** EXERCISE INPUTS **
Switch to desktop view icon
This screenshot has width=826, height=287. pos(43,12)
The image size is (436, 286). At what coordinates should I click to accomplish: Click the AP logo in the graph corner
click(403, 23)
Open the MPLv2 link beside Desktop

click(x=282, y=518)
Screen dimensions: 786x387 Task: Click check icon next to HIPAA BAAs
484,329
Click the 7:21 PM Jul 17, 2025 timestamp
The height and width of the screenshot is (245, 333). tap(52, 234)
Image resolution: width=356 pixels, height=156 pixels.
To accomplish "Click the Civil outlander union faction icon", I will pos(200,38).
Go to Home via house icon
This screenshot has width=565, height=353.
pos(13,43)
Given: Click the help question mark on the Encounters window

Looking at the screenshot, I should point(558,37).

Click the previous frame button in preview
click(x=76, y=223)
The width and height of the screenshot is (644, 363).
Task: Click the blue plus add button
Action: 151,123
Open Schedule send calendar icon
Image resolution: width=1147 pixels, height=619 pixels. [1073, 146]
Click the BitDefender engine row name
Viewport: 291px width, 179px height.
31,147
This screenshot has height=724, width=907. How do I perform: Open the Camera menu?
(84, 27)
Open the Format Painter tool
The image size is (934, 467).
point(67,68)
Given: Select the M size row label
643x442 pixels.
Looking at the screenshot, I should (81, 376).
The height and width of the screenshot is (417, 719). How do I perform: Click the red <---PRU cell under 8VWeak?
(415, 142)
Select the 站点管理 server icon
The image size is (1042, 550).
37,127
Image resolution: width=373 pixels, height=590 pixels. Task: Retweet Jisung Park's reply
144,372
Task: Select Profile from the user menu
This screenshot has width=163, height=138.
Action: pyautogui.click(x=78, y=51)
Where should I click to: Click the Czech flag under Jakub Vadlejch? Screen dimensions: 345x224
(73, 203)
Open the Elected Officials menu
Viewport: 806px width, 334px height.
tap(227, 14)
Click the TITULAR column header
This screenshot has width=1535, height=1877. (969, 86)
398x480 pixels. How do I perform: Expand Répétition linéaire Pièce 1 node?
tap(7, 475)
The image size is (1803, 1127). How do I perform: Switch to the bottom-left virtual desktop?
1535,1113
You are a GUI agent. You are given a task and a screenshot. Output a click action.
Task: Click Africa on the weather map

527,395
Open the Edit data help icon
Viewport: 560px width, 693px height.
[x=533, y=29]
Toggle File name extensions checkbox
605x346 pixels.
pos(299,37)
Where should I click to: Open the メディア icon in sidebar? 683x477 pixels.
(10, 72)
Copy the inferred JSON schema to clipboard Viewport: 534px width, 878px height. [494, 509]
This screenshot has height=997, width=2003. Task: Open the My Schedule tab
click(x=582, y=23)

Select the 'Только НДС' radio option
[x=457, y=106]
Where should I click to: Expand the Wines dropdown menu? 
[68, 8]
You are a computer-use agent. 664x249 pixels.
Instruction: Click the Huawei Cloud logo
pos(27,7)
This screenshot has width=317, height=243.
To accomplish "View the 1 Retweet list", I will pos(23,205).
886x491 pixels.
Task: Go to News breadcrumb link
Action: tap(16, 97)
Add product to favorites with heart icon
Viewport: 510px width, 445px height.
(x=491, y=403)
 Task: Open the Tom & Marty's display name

** STATED EXERCISE **
Update the data above by changing every "How do I perform:" to "How can I do:" and leaving everything else the same.

** EXERCISE OUTPUT **
Switch to desktop view icon
This screenshot has width=826, height=287. pos(43,12)
The image size is (436, 286). At what coordinates should I click to accomplish: Click the AP logo in the graph corner
click(403, 23)
Open the MPLv2 link beside Desktop

click(x=282, y=518)
Screen dimensions: 786x387 Task: Click check icon next to HIPAA BAAs
484,329
Click the 7:21 PM Jul 17, 2025 timestamp
The height and width of the screenshot is (245, 333). tap(52, 234)
Image resolution: width=356 pixels, height=156 pixels.
To accomplish "Click the Civil outlander union faction icon", I will pos(200,38).
Go to Home via house icon
This screenshot has width=565, height=353.
pos(13,43)
Given: Click the help question mark on the Encounters window

Looking at the screenshot, I should point(558,37).

Click the previous frame button in preview
click(x=76, y=223)
The width and height of the screenshot is (644, 363).
Task: Click the blue plus add button
Action: 151,123
Open Schedule send calendar icon
Image resolution: width=1147 pixels, height=619 pixels. [1073, 146]
Click the BitDefender engine row name
Viewport: 291px width, 179px height.
31,147
This screenshot has height=724, width=907. How can I do: Open the Camera menu?
(84, 27)
Open the Format Painter tool
The image size is (934, 467).
point(67,68)
Given: Select the M size row label
643x442 pixels.
Looking at the screenshot, I should (81, 376).
The height and width of the screenshot is (417, 719). How can I do: Click the red <---PRU cell under 8VWeak?
(415, 142)
Select the 站点管理 server icon
The image size is (1042, 550).
37,127
Image resolution: width=373 pixels, height=590 pixels. Task: Retweet Jisung Park's reply
144,372
Task: Select Profile from the user menu
This screenshot has width=163, height=138.
Action: pyautogui.click(x=78, y=51)
Where should I click to: Click the Czech flag under Jakub Vadlejch? Screen dimensions: 345x224
(73, 203)
Open the Elected Officials menu
Viewport: 806px width, 334px height.
tap(227, 14)
Click the TITULAR column header
This screenshot has width=1535, height=1877. (969, 86)
398x480 pixels. How can I do: Expand Répétition linéaire Pièce 1 node?
tap(7, 475)
The image size is (1803, 1127). How can I do: Switch to the bottom-left virtual desktop?
1535,1113
You are a GUI agent. You are given a task and a screenshot. Output a click action.
Task: Click Africa on the weather map

527,395
Open the Edit data help icon
Viewport: 560px width, 693px height.
[x=533, y=29]
Toggle File name extensions checkbox
605x346 pixels.
pos(299,37)
Where should I click to: Open the メディア icon in sidebar? 683x477 pixels.
(10, 72)
Copy the inferred JSON schema to clipboard Viewport: 534px width, 878px height. [494, 509]
This screenshot has height=997, width=2003. Task: Open the My Schedule tab
click(x=582, y=23)

Select the 'Только НДС' radio option
[x=457, y=106]
Where should I click to: Expand the Wines dropdown menu? 
[68, 8]
You are a computer-use agent. 664x249 pixels.
Instruction: Click the Huawei Cloud logo
pos(27,7)
This screenshot has width=317, height=243.
To accomplish "View the 1 Retweet list", I will pos(23,205).
886x491 pixels.
Task: Go to News breadcrumb link
Action: tap(16, 97)
Add product to favorites with heart icon
Viewport: 510px width, 445px height.
(x=491, y=403)
 Task: Open the Tom & Marty's display name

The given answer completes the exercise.